With a cabinet shuffle at hand, what challenges do Stephen Harper’s Conservatives face?
The most important is not that the party has slipped perceptibly in voting intentions, for these can recover in due course. It’s that the number of people who would consider voting Conservative has fallen swiftly and dramatically.
Nanos, the polling firm, asks people whether they would consider voting for parties. Last November, it found that only a minority of Canadians in every region would not consider voting Conservative. That didn’t mean the remainder intended to actually vote Conservative, just that they could imagine themselves voting for the party.
This kind of result – a big gap between actual voting intentions and the possibility of people voting for a party – gives a party hope that with the right approach, it can widen its base of supporters.
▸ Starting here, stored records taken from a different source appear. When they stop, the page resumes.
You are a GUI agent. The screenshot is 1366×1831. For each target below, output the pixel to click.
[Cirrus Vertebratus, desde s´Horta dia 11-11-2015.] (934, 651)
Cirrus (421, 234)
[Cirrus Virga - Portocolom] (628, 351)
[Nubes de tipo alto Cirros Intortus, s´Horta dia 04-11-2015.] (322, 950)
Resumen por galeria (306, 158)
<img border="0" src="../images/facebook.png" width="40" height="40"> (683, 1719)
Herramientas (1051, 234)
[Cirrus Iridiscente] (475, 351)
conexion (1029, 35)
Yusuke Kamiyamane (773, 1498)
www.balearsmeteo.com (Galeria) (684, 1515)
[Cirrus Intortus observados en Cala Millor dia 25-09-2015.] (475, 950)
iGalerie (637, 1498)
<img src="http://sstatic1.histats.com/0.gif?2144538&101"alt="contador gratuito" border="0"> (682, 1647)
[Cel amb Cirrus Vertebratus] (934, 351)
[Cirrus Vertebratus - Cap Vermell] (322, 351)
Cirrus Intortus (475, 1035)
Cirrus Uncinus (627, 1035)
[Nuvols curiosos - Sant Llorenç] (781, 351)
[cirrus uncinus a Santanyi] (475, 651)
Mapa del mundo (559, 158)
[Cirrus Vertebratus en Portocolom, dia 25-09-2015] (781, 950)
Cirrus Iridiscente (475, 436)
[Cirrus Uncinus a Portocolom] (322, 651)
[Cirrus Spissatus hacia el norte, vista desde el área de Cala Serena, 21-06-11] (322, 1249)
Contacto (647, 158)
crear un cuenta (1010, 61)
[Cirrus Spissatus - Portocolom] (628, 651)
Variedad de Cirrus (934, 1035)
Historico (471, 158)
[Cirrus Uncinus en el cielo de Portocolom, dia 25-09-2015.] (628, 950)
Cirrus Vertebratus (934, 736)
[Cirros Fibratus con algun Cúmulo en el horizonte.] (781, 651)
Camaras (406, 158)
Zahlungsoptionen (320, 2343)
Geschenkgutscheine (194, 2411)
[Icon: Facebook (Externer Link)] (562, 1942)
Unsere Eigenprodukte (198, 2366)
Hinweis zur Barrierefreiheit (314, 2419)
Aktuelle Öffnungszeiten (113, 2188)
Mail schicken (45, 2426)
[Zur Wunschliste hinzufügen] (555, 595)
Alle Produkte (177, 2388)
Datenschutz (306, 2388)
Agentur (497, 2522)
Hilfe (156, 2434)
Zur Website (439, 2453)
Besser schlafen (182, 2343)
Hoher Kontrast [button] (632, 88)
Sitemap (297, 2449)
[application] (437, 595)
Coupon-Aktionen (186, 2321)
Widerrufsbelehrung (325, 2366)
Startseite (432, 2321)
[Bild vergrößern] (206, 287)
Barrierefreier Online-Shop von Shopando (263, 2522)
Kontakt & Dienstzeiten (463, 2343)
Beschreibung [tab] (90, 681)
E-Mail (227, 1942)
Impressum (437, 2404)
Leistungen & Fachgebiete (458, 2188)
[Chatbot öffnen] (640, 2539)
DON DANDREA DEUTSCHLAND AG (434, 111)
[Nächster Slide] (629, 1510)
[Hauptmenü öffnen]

From June 16 to June 19, however, Nanos asked the same question of 1,000 people and received different results. In June, majorities everywhere except the Prairies and British Columbia said they would not consider voting Conservative. (And in B.C., it was a very large minority.) Nationally, the share of people who said they would not consider voting Conservative rose from 28.5 to 51.5 per cent.
Individual provincial breakdowns have large margins of error, given their small sample sizes. So province-by-province specific numbers don’t mean all that much. But longer-term trends do.
So consider these. Over the seven months from last November to this June, the share of Atlantic Canadians who said they would not consider voting Conservative jumped from 38 to 59 per cent. In Quebec, the move was from 48 to 67 per cent; in Ontario, from 38 to to 51 per cent; and in B.C., from 30 to 48 per cent.
Only on the Prairies, including the Conservative heartland of Alberta, those who replied they would not consider voting Conservative remained at about 30 per cent of respondents. Whatever was hurting the Conservatives everywhere else hadn’t permeated Prairie voters.
To repeat: Individual numbers within provinces don’t count as much as the trend lines. And beyond heartland territory, these lines are trending extremely dangerous for the Conservatives, seven years after their arrival in office.
If they have captured a national mood, a whole lot of Canadians have grown much more skeptical, even hostile, toward the Harper Conservatives in the past seven months. It will take much more than a cabinet shuffle to get people back into a mood where they might consider voting Conservative again.
Nanos doesn’t report why people answer how they do. You have to guess what lies behind the raw numbers, and guessing isn’t very interesting if the numbers don’t move much. But if public opinion moves dramatically, as seems to have happened, the question is why.
Of course, the Senate shenanigans of Mike Duffy, Pamela Wallin and Nigel Wright damaged the Conservative brand. But these events occurred rather late in the seven-month period of decline, so something else must have been at work.
Economic growth was slower than predicted in the fall of 2012. Trade deals, much spoken of by the Harper Conservatives, have stalled. So, too, has the much-ballyhooed Keystone XL pipeline to the United States.
Perhaps the postbudget litany of stories about cutbacks in certain government programs dented the government. But these were offset, at least from a public-relations perspective, by the torrent of taxpayer-supported television advertisements touting the Conservatives’ Economic Action Plan.
Maybe time has done its work of leaving nicks and scars on the governing party. Maybe Mr. Harper’s Teutonic style and the humourless partisanship of so much of what the Conservatives do, and how they do it, has slowly gotten under the skin of voters.
The Conservatives still have 42 per cent of voters who would consider voting for them. They would need to capture almost all of these to win a majority – a highly unlikely result.